竜宮城に帰りたい。



誰かのものになるぐらいなら老人にしてでも、
乙姫は浦島を独り占めしたかったのだろうか?


ただの嫉妬心で玉手箱を彼に渡した…?

そんな単純な話ではない気がする。



「えげつないのぉ。
竜宮城でそなん生活しとったなんて、子供に聞かせられんわ。」


「あはは…」



私が愛想笑いをすると、
「よいせ」と言って晴が立ち上がった。



「そろそろいのか。
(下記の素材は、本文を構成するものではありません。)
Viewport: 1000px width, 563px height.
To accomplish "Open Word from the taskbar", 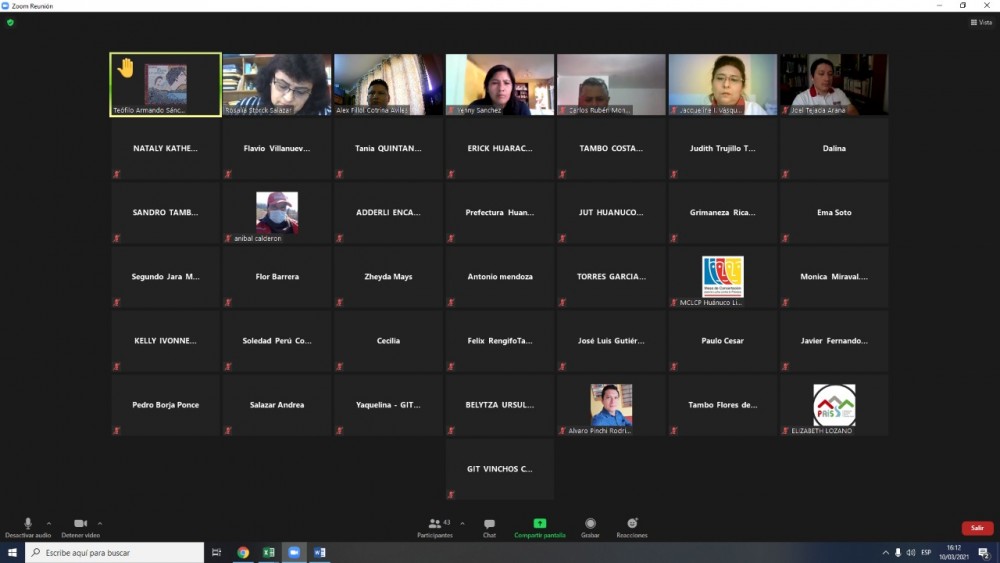I will tap(320, 553).
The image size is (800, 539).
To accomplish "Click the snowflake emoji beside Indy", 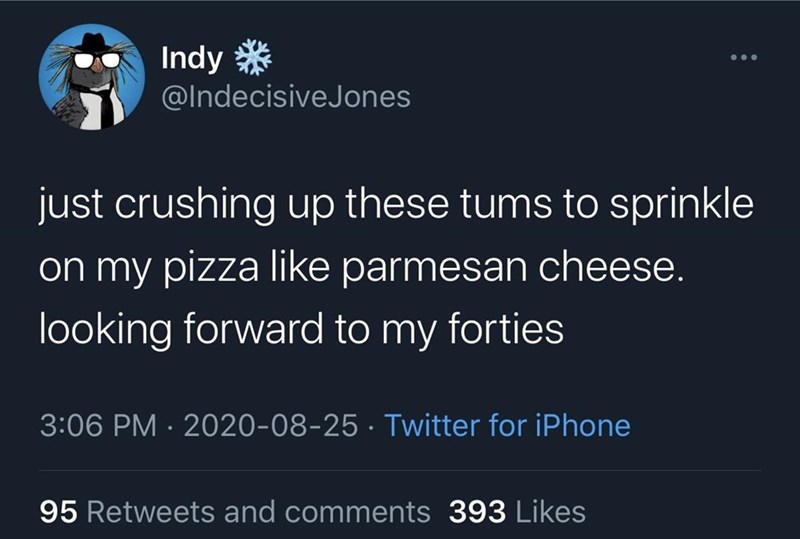I will 252,58.
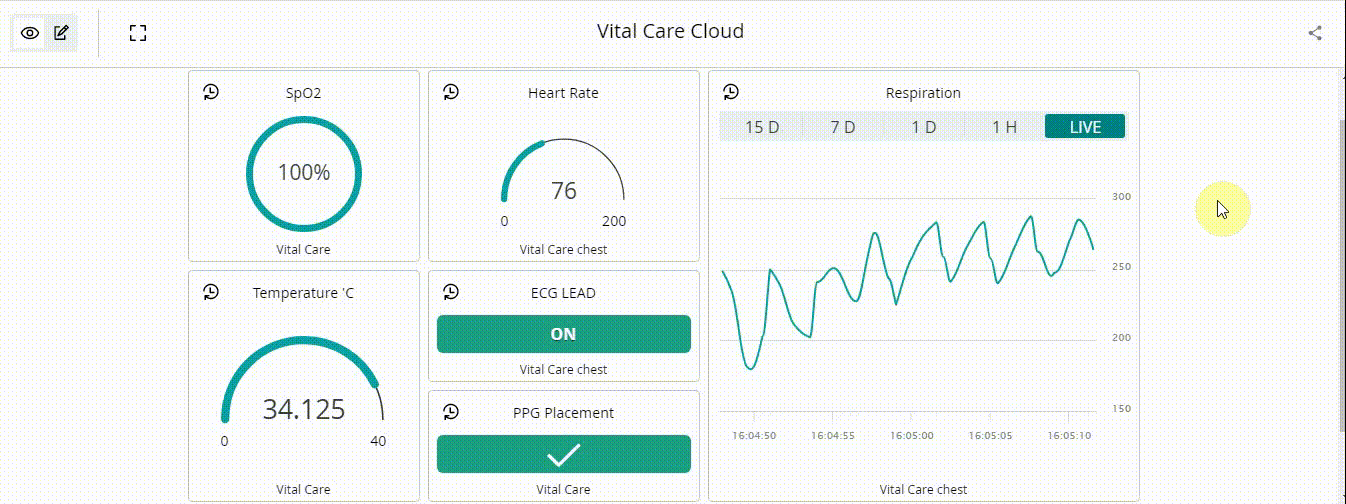Click the Heart Rate gauge value 76
Image resolution: width=1346 pixels, height=504 pixels.
point(564,190)
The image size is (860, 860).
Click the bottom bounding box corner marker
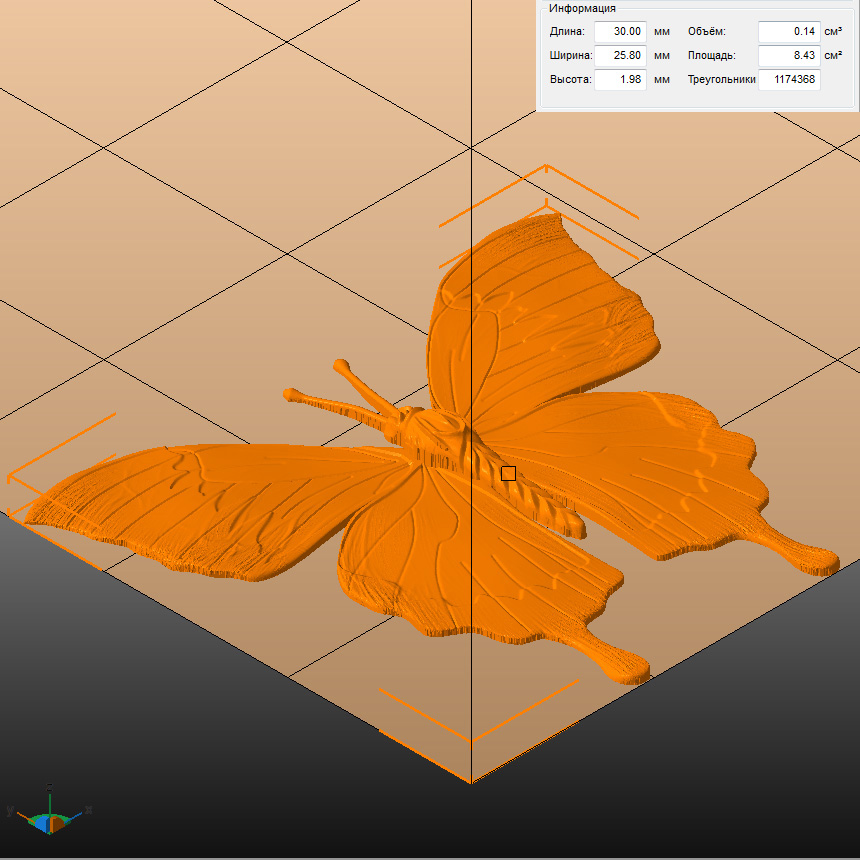point(472,742)
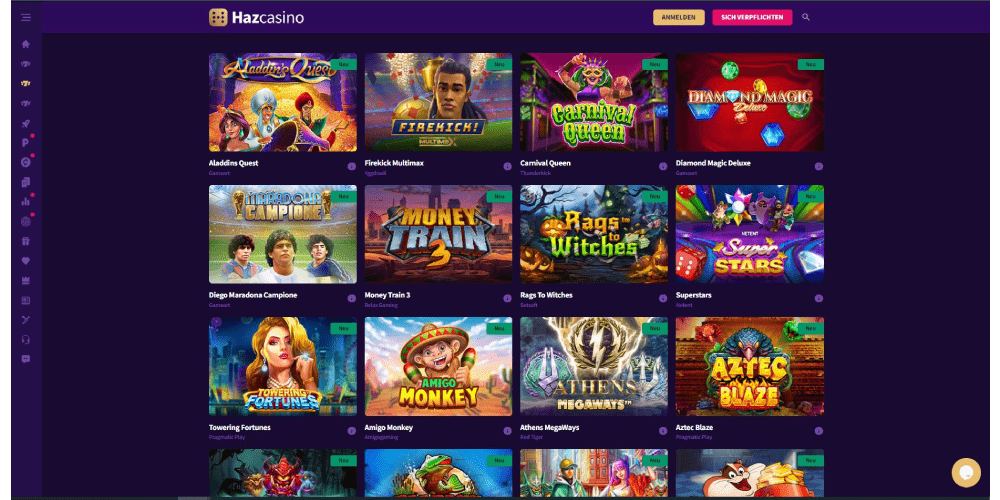
Task: Select the highlighted yellow slots sidebar icon
Action: tap(26, 84)
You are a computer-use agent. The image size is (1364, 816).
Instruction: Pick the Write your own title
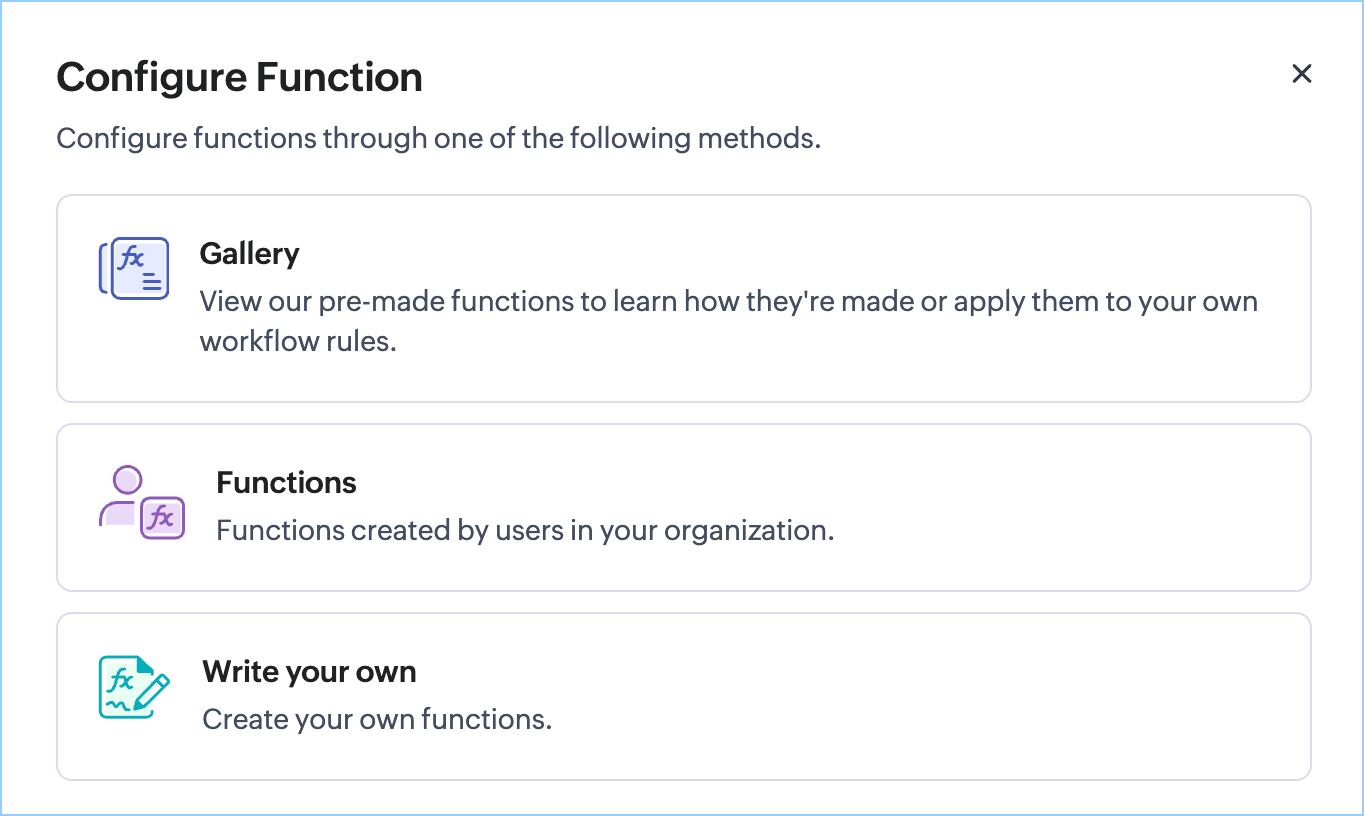tap(309, 671)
」


「へ?」


「『帰る』っちゅうこと。おとましいのぉ。」


「あ、それなら分かる。面倒臭いってことでしょう?」


「はいはい。」



晴が海とは逆方向に歩き出したので、
私はほっと胸をなでおろした。


小走りで晴の後に続く。


道を知っていたためか、来る時よりも早く浜の方に到着することができた。



そういえば…

ふと時計を見ると、時刻は23:00を回っていた。


「嘘!もうこんな時間!?」


いつの間にこんなに時間が経っていたのだろう。

これじゃあ、まるで本物の竜宮城だ。

しかも、おばあちゃんに叱られるという玉手箱付きの。



「ほんだら、俺もそろそろいのかのぉ」

「そろそろって…」

「行こうで」


晴は何一つ焦る様子はなく、朝乗ってきた自転車に乗っかった。


「ま、待って…」


私も慌てて自転車にまたがり、晴の後に続いて自転車のペダルを蹴った。